But once we countenance that possibility, how can we dismiss the possibility of transgender identities? The whole idea is that there can be some kind of mismatch between the person’s sense of who they are, or are meant to be, and the physical reality of their body. We know that exists already. Why is the specifically trans version so definitely off-limits?
Either/Or
Based on what we know about intersex people, as far as I can tell, only one of two possibilities is reasonable for Catholics:
- “Gender” is simply a name for how the soul inhabits the sexed body, with the corollary that—while the overwhelming majority of people are either male or female—there are, technically, as many genders as there are varieties of intersexuality.
- “Gender” is a name for some kind of metaphysical or spiritual reality, distinct from physical sex, with the corollary that trans identities may be valid.

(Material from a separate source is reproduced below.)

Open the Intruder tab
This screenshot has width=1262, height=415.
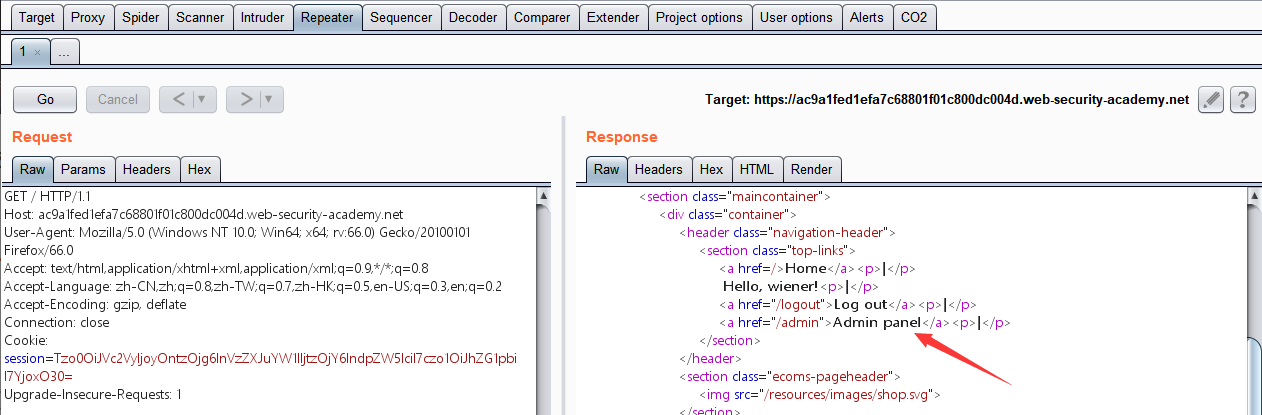click(x=263, y=17)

Option 1 here seems to line up with the general tenor of Theology of the Body, though that work doesn’t explore intersexuality (if I recall correctly). It has the obvious merit of simplicity, and the drawback of making certain things harder to understand; it’s difficult to see any reason why Holy Orders should be restricted according to sex on this view, for example.

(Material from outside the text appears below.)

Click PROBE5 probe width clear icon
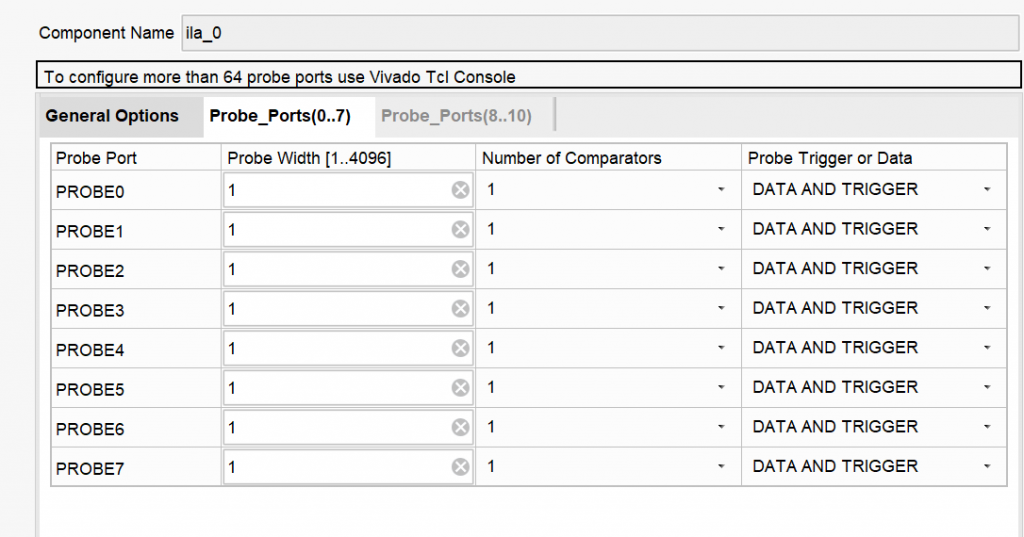This screenshot has width=1024, height=537. [460, 388]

Option 2, to me, feels much more intuitive. It’s given explicit expression by C. S. Lewis near the end of Perelandra and throughout much of That Hideous Strength (both of which were published several years before The Second Sex, in case anyone cares to claim that C. S. Lewis of all people was doing a gender ideology under the influence of radical French feminism). It would be foolish to argue that any one culture’s social conventions about gender are absolute; yet the mere fact that gender conventions exist so widely at all suggests that most societies recognize something more than the sex of the body is involved here.
Oldfangled
Moreover, gender conventions aren’t the only things that most cultures and periods seem to have. People talk sometimes as if being trans were a modern fad, invented by Satanic feminists in order to destroy gender and dethrone God and make your kids use swears. And while it’s true that modern ways of thinking about the experience of trans people are, well, modern—as is the word “transgender” itself—the thing they were designed to articulate and explain is not.
Time for a history lesson.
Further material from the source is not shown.